### REQUIREMENT
From the material that follows, count the lines with the word "agent" in them. Reply with the number only.

### RECORDS PROVIDED
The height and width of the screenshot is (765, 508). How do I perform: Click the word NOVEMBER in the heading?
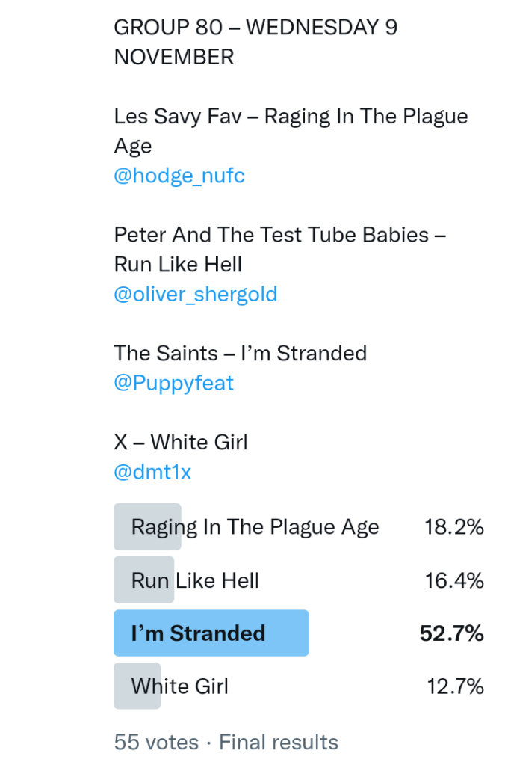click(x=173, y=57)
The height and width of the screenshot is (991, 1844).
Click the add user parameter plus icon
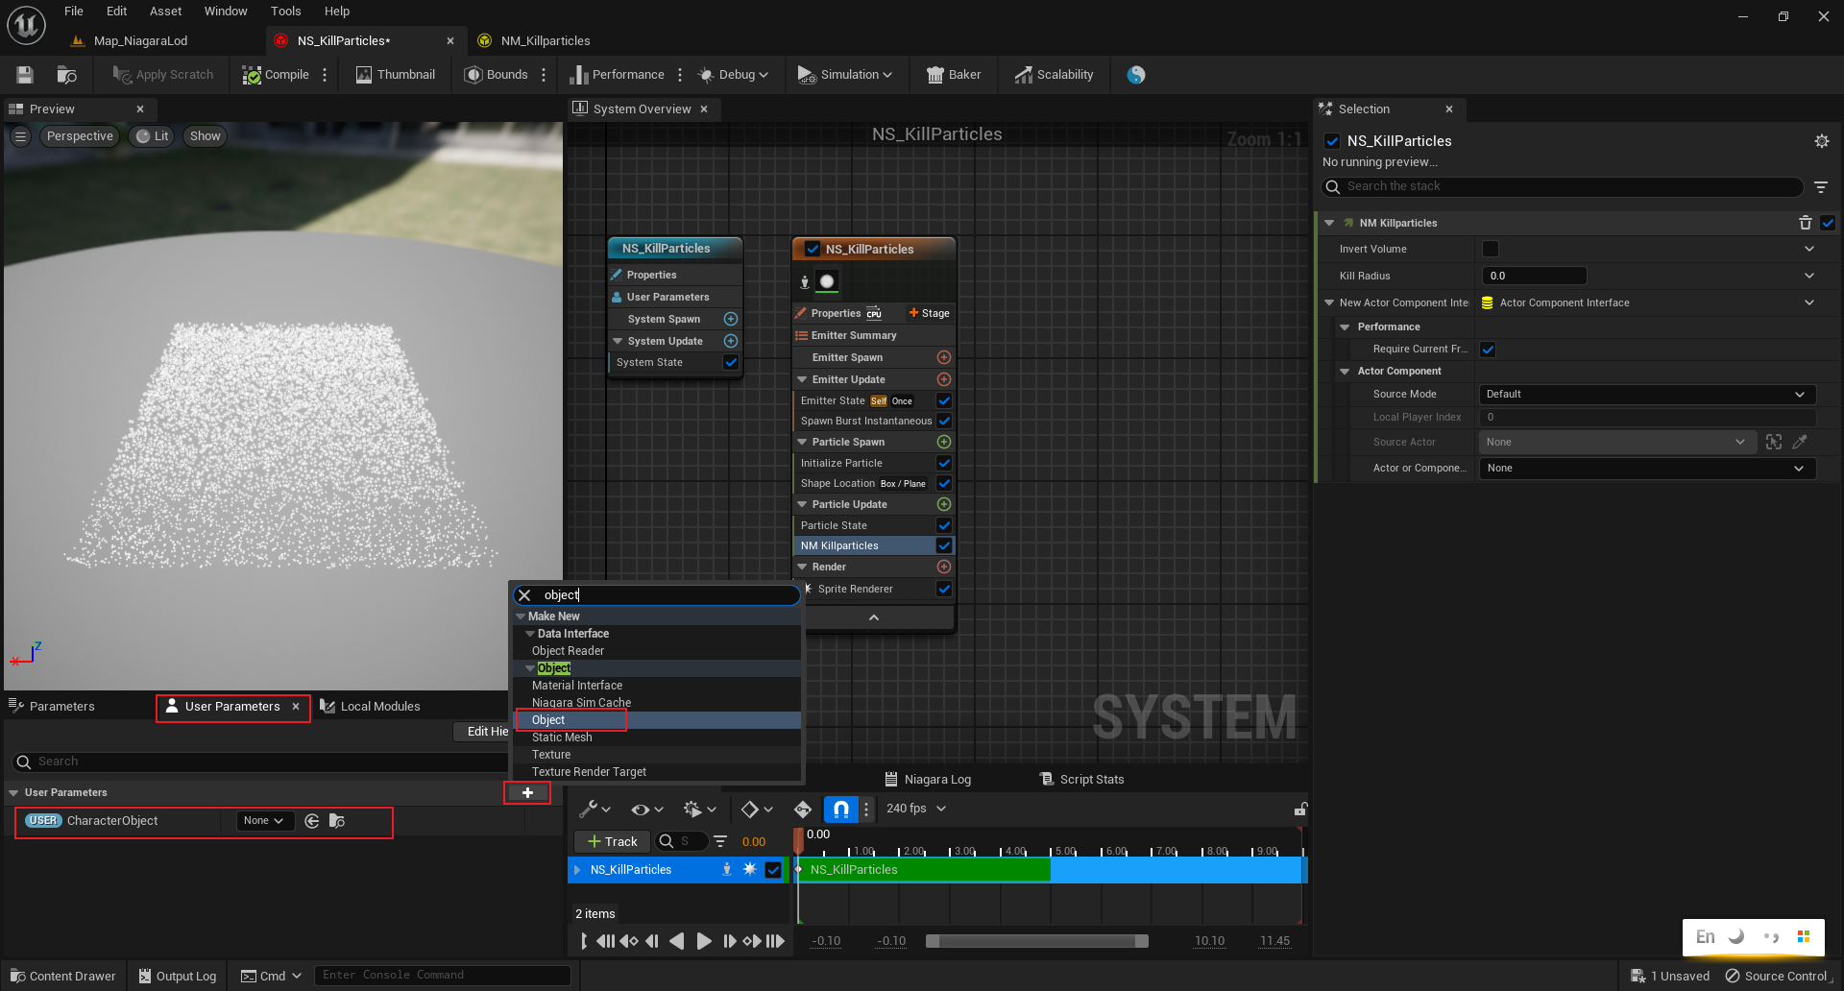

...

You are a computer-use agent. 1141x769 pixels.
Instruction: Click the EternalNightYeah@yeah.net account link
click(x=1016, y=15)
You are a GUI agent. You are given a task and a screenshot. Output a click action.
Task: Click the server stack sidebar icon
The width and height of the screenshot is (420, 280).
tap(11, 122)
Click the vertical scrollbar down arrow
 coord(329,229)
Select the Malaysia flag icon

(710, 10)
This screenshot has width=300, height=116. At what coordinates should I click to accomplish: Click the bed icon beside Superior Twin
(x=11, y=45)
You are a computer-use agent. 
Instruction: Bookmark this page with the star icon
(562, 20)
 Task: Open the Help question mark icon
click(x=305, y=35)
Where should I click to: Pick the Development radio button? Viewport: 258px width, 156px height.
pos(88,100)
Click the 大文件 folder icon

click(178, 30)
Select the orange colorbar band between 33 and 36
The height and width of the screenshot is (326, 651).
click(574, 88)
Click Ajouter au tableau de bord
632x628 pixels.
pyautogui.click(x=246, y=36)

...

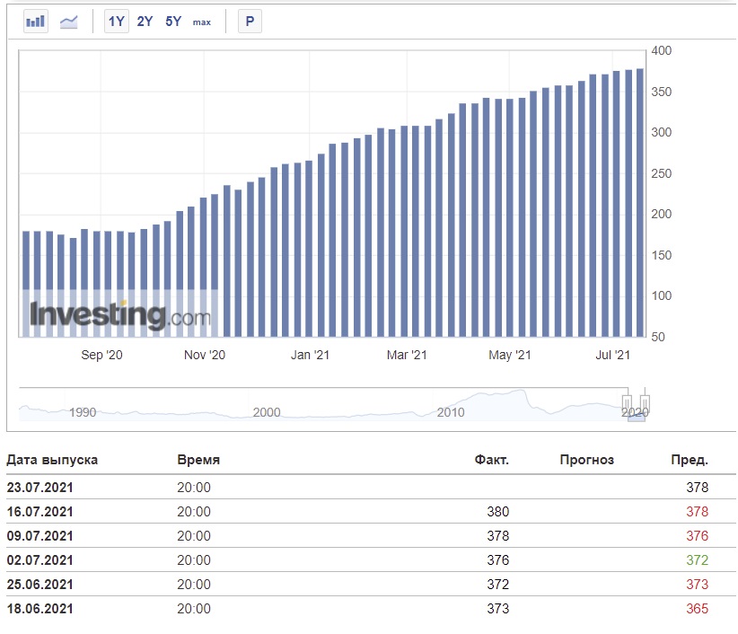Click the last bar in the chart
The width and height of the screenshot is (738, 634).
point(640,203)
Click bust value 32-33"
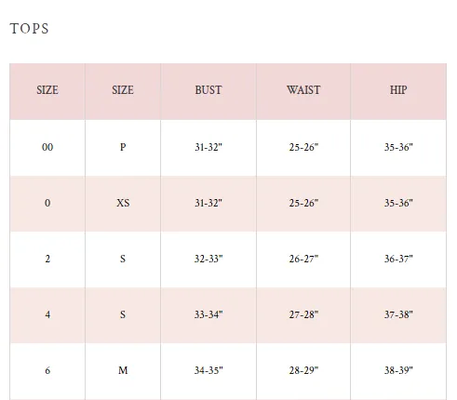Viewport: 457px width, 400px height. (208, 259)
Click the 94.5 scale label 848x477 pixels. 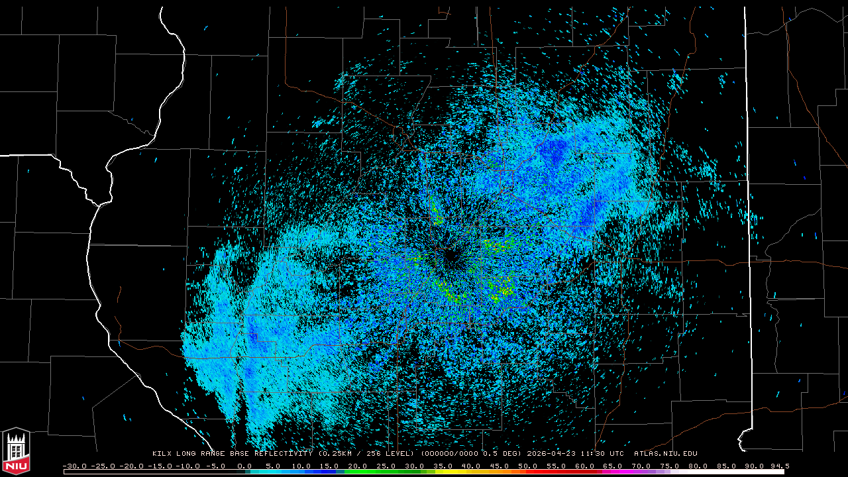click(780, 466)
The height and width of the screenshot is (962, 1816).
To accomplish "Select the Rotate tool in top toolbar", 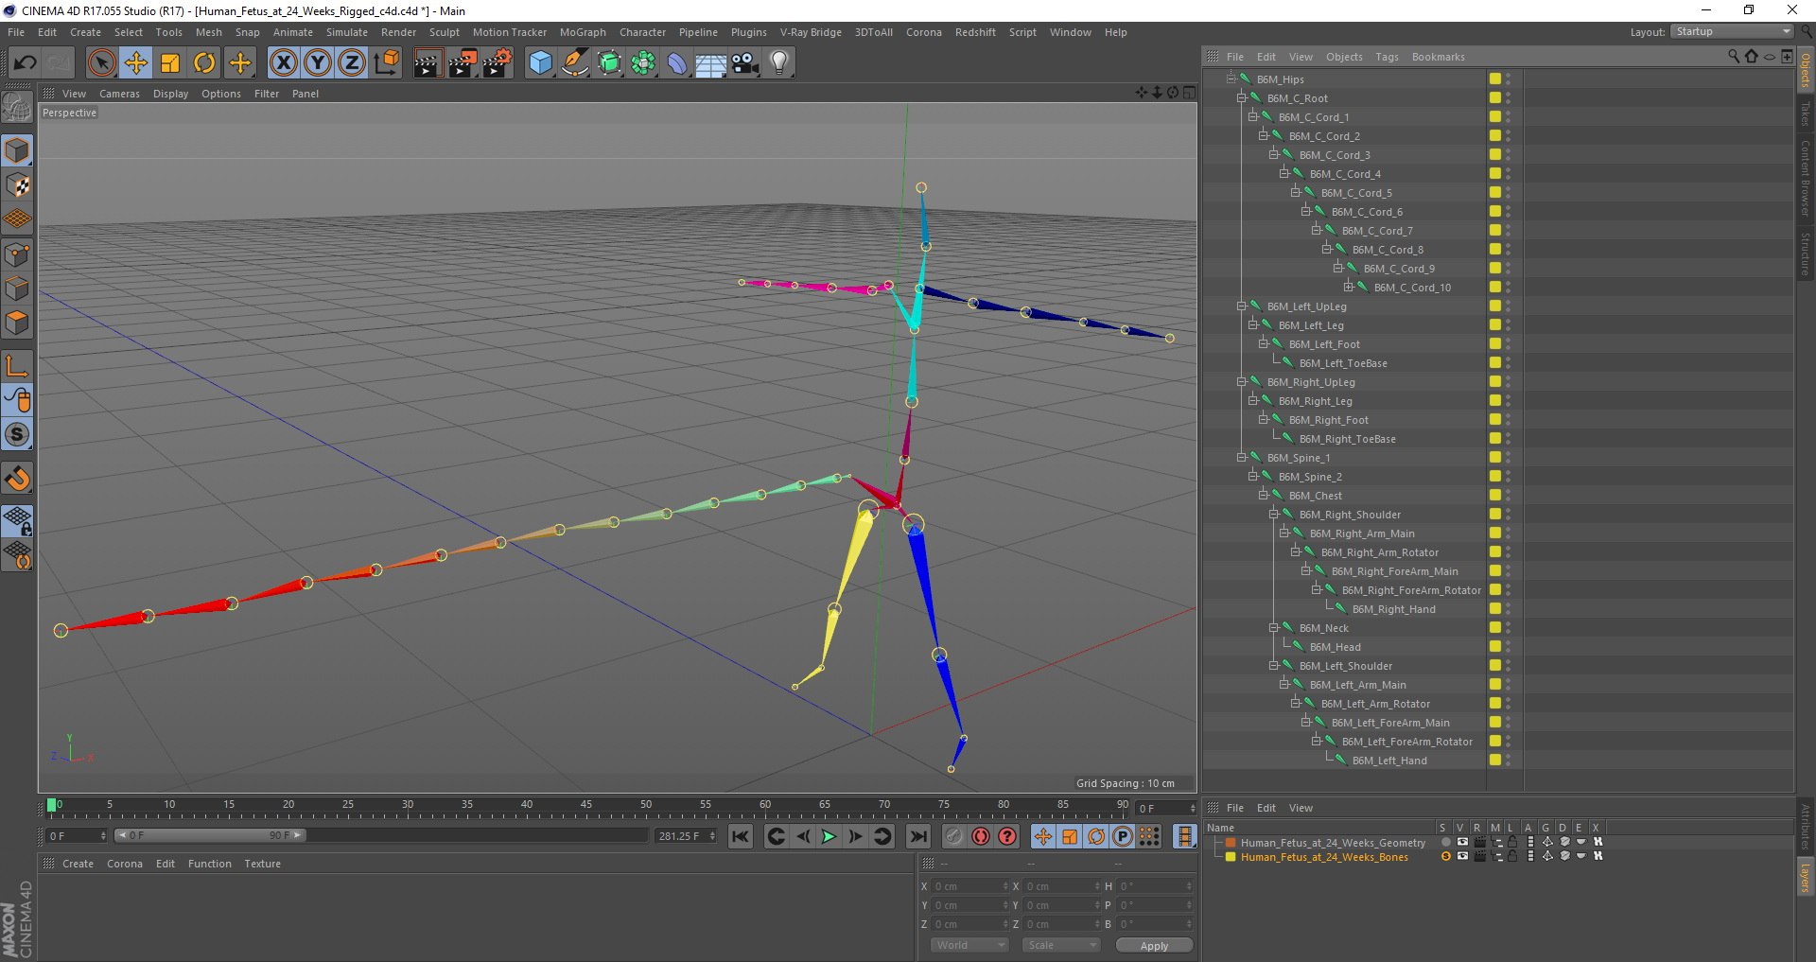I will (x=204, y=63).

### RESULT FOR THIS EXERCISE
3